### RECORD EXCERPTS ###

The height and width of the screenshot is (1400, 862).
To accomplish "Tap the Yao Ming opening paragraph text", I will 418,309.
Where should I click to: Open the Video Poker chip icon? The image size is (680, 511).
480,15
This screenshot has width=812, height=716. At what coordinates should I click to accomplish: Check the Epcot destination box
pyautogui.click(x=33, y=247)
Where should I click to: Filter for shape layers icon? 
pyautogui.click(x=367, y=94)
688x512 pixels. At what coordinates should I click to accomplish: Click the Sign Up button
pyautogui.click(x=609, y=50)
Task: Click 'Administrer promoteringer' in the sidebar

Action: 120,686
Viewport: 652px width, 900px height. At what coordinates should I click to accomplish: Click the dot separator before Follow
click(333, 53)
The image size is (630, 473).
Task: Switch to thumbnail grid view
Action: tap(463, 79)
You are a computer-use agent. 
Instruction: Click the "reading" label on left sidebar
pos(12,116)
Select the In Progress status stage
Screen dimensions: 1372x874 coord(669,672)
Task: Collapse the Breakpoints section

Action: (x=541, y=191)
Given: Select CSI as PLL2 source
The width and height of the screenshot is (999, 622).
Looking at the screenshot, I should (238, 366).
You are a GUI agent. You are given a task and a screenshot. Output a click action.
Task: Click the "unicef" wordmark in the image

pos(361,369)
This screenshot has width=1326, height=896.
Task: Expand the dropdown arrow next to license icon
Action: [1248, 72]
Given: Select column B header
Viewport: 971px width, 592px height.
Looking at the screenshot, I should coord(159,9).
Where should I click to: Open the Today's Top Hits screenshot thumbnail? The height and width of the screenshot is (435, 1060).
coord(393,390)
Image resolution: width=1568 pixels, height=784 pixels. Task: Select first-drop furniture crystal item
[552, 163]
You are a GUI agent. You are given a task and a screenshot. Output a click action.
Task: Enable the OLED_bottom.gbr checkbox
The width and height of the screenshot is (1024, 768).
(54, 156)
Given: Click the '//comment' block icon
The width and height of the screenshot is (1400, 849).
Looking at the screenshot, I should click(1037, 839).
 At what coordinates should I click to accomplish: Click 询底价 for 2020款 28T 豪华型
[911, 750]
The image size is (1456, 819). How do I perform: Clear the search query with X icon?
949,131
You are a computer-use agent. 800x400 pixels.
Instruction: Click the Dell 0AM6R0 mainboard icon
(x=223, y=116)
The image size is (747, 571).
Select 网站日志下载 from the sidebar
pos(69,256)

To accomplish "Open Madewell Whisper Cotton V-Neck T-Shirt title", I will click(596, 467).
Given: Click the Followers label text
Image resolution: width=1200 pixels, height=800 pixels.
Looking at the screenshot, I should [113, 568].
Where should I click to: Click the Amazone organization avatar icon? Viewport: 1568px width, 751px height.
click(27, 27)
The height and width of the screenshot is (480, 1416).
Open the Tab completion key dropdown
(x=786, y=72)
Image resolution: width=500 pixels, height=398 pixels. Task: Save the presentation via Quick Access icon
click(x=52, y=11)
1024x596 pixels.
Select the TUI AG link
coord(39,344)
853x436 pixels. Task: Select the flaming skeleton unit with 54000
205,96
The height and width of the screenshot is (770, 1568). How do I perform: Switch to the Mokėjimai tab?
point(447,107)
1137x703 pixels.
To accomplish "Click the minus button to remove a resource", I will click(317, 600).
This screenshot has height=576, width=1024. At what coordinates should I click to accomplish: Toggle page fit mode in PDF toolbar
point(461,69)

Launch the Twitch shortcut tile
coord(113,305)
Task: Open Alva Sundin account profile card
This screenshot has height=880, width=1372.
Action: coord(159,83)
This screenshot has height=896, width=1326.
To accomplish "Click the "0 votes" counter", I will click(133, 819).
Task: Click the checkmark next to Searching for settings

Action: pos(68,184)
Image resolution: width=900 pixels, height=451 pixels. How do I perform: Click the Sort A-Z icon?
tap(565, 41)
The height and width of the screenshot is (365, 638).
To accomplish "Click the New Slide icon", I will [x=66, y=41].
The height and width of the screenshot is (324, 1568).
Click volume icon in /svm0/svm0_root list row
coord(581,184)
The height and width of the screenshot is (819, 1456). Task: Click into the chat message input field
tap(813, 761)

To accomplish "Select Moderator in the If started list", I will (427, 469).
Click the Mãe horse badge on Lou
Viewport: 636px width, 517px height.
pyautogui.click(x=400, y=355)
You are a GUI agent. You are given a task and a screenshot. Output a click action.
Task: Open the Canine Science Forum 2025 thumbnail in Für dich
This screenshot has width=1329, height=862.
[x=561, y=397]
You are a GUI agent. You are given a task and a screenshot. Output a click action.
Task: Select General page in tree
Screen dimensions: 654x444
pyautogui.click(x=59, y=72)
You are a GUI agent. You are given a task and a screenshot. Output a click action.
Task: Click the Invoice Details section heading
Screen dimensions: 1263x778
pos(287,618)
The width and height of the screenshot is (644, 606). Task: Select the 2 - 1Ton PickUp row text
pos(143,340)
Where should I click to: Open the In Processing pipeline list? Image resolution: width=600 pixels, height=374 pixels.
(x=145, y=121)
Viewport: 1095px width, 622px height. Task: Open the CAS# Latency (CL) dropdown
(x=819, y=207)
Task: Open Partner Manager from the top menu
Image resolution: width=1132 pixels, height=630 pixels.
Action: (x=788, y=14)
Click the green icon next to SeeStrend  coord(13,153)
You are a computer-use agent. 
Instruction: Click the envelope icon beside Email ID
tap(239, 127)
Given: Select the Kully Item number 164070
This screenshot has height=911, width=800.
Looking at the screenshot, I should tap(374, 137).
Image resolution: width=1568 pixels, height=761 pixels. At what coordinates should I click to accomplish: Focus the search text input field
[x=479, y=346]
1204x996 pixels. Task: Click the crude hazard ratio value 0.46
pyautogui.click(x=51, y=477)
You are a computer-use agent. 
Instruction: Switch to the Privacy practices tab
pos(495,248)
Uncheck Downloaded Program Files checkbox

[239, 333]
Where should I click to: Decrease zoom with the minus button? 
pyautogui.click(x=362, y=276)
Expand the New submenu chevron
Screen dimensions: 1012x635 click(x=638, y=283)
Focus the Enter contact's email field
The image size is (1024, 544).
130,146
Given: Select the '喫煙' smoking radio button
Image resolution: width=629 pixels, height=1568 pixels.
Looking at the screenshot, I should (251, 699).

###

▸ **PROBLEM REQUIREMENTS**:
The data above should be copied exactly, with no line omitted.

▸ **OUTPUT OF THE TASK**:
The height and width of the screenshot is (1400, 862).
To accomplish "Tap the Yao Ming opening paragraph text", I will 418,309.
Where should I click to: Open the Video Poker chip icon? The image size is (680, 511).
480,15
This screenshot has width=812, height=716. At what coordinates should I click to accomplish: Check the Epcot destination box
pyautogui.click(x=33, y=247)
Where should I click to: Filter for shape layers icon? 
pyautogui.click(x=367, y=94)
688x512 pixels. At what coordinates should I click to accomplish: Click the Sign Up button
pyautogui.click(x=609, y=50)
Task: Click 'Administrer promoteringer' in the sidebar

Action: 120,686
Viewport: 652px width, 900px height. At what coordinates should I click to accomplish: Click the dot separator before Follow
click(333, 53)
The image size is (630, 473).
Task: Switch to thumbnail grid view
Action: tap(463, 79)
You are a computer-use agent. 
Instruction: Click the "reading" label on left sidebar
pos(12,116)
Select the In Progress status stage
Screen dimensions: 1372x874 coord(669,672)
Task: Collapse the Breakpoints section

Action: (x=541, y=191)
Given: Select CSI as PLL2 source
The width and height of the screenshot is (999, 622).
Looking at the screenshot, I should (238, 366).
You are a GUI agent. You are given a task and a screenshot. Output a click action.
Task: Click the "unicef" wordmark in the image

pos(361,369)
This screenshot has width=1326, height=896.
Task: Expand the dropdown arrow next to license icon
Action: [1248, 72]
Given: Select column B header
Viewport: 971px width, 592px height.
Looking at the screenshot, I should coord(159,9).
Where should I click to: Open the Today's Top Hits screenshot thumbnail? The height and width of the screenshot is (435, 1060).
coord(393,390)
Image resolution: width=1568 pixels, height=784 pixels. Task: Select first-drop furniture crystal item
[552, 163]
You are a GUI agent. You are given a task and a screenshot. Output a click action.
Task: Enable the OLED_bottom.gbr checkbox
The width and height of the screenshot is (1024, 768).
(54, 156)
Given: Click the '//comment' block icon
The width and height of the screenshot is (1400, 849).
Looking at the screenshot, I should click(1037, 839).
 At what coordinates should I click to accomplish: Click 询底价 for 2020款 28T 豪华型
[911, 750]
The image size is (1456, 819). How do I perform: Clear the search query with X icon?
949,131
You are a computer-use agent. 800x400 pixels.
Instruction: Click the Dell 0AM6R0 mainboard icon
(x=223, y=116)
The image size is (747, 571).
Select 网站日志下载 from the sidebar
pos(69,256)

To accomplish "Open Madewell Whisper Cotton V-Neck T-Shirt title", I will click(596, 467).
Given: Click the Followers label text
Image resolution: width=1200 pixels, height=800 pixels.
Looking at the screenshot, I should [113, 568].
Where should I click to: Click the Amazone organization avatar icon? Viewport: 1568px width, 751px height.
click(27, 27)
The height and width of the screenshot is (480, 1416).
Open the Tab completion key dropdown
(x=786, y=72)
Image resolution: width=500 pixels, height=398 pixels. Task: Save the presentation via Quick Access icon
click(x=52, y=11)
1024x596 pixels.
Select the TUI AG link
coord(39,344)
853x436 pixels. Task: Select the flaming skeleton unit with 54000
205,96
The height and width of the screenshot is (770, 1568). How do I perform: Switch to the Mokėjimai tab?
point(447,107)
1137x703 pixels.
To accomplish "Click the minus button to remove a resource", I will click(317, 600).
This screenshot has height=576, width=1024. At what coordinates should I click to accomplish: Toggle page fit mode in PDF toolbar
point(461,69)

Launch the Twitch shortcut tile
coord(113,305)
Task: Open Alva Sundin account profile card
This screenshot has height=880, width=1372.
Action: coord(159,83)
This screenshot has height=896, width=1326.
To accomplish "Click the "0 votes" counter", I will click(133, 819).
Task: Click the checkmark next to Searching for settings

Action: pos(68,184)
Image resolution: width=900 pixels, height=451 pixels. How do I perform: Click the Sort A-Z icon?
tap(565, 41)
The height and width of the screenshot is (365, 638).
To accomplish "Click the New Slide icon", I will [x=66, y=41].
The height and width of the screenshot is (324, 1568).
Click volume icon in /svm0/svm0_root list row
coord(581,184)
The height and width of the screenshot is (819, 1456). Task: Click into the chat message input field
tap(813, 761)

To accomplish "Select Moderator in the If started list", I will (427, 469).
Click the Mãe horse badge on Lou
Viewport: 636px width, 517px height.
pyautogui.click(x=400, y=355)
You are a GUI agent. You are given a task and a screenshot. Output a click action.
Task: Open the Canine Science Forum 2025 thumbnail in Für dich
This screenshot has width=1329, height=862.
[x=561, y=397]
You are a GUI agent. You are given a task and a screenshot. Output a click action.
Task: Select General page in tree
Screen dimensions: 654x444
pyautogui.click(x=59, y=72)
You are a GUI agent. You are given a task and a screenshot. Output a click action.
Task: Click the Invoice Details section heading
Screen dimensions: 1263x778
pos(287,618)
The width and height of the screenshot is (644, 606). Task: Select the 2 - 1Ton PickUp row text
pos(143,340)
Where should I click to: Open the In Processing pipeline list? Image resolution: width=600 pixels, height=374 pixels.
(x=145, y=121)
Viewport: 1095px width, 622px height. Task: Open the CAS# Latency (CL) dropdown
(x=819, y=207)
Task: Open Partner Manager from the top menu
Image resolution: width=1132 pixels, height=630 pixels.
Action: (x=788, y=14)
Click the green icon next to SeeStrend  coord(13,153)
You are a computer-use agent. 
Instruction: Click the envelope icon beside Email ID
tap(239, 127)
Given: Select the Kully Item number 164070
This screenshot has height=911, width=800.
Looking at the screenshot, I should tap(374, 137).
Image resolution: width=1568 pixels, height=761 pixels. At what coordinates should I click to accomplish: Focus the search text input field
[x=479, y=346]
1204x996 pixels. Task: Click the crude hazard ratio value 0.46
pyautogui.click(x=51, y=477)
You are a computer-use agent. 
Instruction: Switch to the Privacy practices tab
pos(495,248)
Uncheck Downloaded Program Files checkbox

[239, 333]
Where should I click to: Decrease zoom with the minus button? 
pyautogui.click(x=362, y=276)
Expand the New submenu chevron
Screen dimensions: 1012x635 click(x=638, y=283)
Focus the Enter contact's email field
The image size is (1024, 544).
130,146
Given: Select the '喫煙' smoking radio button
Image resolution: width=629 pixels, height=1568 pixels.
Looking at the screenshot, I should (251, 699).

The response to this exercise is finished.